1 ...7 8 9 11 12 13 ...17 Obama realisierte auch, dass Rassismus und der Kampf um Gleichberechtigung tief in der amerikanischen Gesellschaft verwurzelt sind und dass eine einzige Wahl nicht alles ändern kann, sondern nur ein Schritt von vielen Schritten ist, die in den nächsten Jahren zu gehen sind. Auf charismatische Weise beschrieb er, dass Rassengleichheit nur dann eintreten wird, sobald die Träume und Hoffnungen von einer Gruppe nicht zu Lasten einer anderen Gruppe gehen. Wenn Investitionen im Sozialwesen für jeden Amerikaner gleichermaßen stattfänden, dann würde schlussendlich das ganze Land davon profitieren.59
Sowohl bei den Vorwahlen als auch bei den Hauptwahlen konnte Obamas Kampagne immer neue Rekorde an Wahlspenden verbuchen. Am 19. Juni 2008 war Obama der erste Präsidentschaftskandidat in der Geschichte der USA, der freiwillig auf öffentliche Wahlkampfgelder verzichtete – sie werden in den USA seit 1976 vergeben. Noch im gleichen Jahr, am 4. November 2008, wurde Barack Obama zum ersten afroamerikanischen Präsidenten der Vereinigten Staaten gewählt, sowohl vom Volk durch das „Popular Vote“ also auch von den Wahlmännern. Dabei ging er als klarer Sieger hervor: Von den Wahlmännern erhielt er 365 Stimmen im Vergleich zu seinem republikanischen Gegenkandidaten, dem Senior-Senator John McCain aus Arizona, der 173 Stimmen bekam. Auch das Volk sprach klare Worte: 52,9 % der Bevölkerung stimmte für Obama, nur 45,7 % für McCain. Nach diesem phänomenalen Wahlsieg wurde Barack Hussain Obama II am 20. Januar 2009 um die Mittagszeit zum 44. Präsidenten der Vereinigten Staaten vereidigt.

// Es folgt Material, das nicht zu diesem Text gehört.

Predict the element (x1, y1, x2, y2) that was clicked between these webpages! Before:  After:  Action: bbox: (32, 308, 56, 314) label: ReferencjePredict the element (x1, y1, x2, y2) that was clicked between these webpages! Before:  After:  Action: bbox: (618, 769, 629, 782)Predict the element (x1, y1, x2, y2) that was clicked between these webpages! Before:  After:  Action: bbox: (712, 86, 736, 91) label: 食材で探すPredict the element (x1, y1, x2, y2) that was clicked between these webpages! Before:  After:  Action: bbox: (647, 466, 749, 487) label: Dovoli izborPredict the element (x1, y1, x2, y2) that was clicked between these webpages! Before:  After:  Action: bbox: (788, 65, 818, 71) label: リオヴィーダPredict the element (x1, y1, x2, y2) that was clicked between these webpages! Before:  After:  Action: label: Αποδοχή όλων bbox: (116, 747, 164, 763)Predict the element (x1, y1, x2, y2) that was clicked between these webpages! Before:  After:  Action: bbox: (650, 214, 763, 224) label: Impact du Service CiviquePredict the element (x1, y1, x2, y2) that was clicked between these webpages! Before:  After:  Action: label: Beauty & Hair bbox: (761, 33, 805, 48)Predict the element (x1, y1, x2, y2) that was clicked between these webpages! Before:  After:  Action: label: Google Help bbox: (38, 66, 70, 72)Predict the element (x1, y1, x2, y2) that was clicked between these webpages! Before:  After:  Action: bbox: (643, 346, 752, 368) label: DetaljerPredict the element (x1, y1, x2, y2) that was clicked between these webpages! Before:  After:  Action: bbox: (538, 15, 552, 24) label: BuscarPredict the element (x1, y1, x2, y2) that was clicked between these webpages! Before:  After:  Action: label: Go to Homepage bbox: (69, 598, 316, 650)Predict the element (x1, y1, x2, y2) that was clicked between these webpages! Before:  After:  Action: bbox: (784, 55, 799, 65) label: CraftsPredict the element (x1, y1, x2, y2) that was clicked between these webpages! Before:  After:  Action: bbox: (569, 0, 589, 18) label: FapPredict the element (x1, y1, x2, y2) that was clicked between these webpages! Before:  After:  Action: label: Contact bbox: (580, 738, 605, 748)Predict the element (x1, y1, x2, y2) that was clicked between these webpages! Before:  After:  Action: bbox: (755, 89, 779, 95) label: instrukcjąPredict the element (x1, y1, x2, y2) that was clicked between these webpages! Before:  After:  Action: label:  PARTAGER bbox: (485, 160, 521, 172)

Obwohl Obama die politische Karriereleiter nicht ganz so schnell erklomm wie Angela Merkel, so war sein Aufstieg durchaus beeindruckend. Zumal er, anders als Merkel, in seiner historischen Wahl als überwältigender Sieger hervorging. Die Rekordsummen an Spendengeldern, die während seiner Kampagne zusammenkamen, in Kombination mit seiner beispiellosen Agenda, zeigten, dass die Amerikaner bereit waren, einem jungen, relativ unbekannten Senator unabhängig von seiner Hautfarbe – oder vielleicht gerade wegen seiner Hautfarbe – eine Chance zu geben. Mit seinen Reden und Wahlversprechen hatte es Obama mit Leichtigkeit geschafft, das amerikanische Volk für sich zu gewinnen. Es würde jedoch noch ein beschwerlicher Weg für ihn werden, die Beziehungen zwischen den USA und seinen Verbündeten in Europa, insbesondere Deutschland, wieder zusammenzuflicken.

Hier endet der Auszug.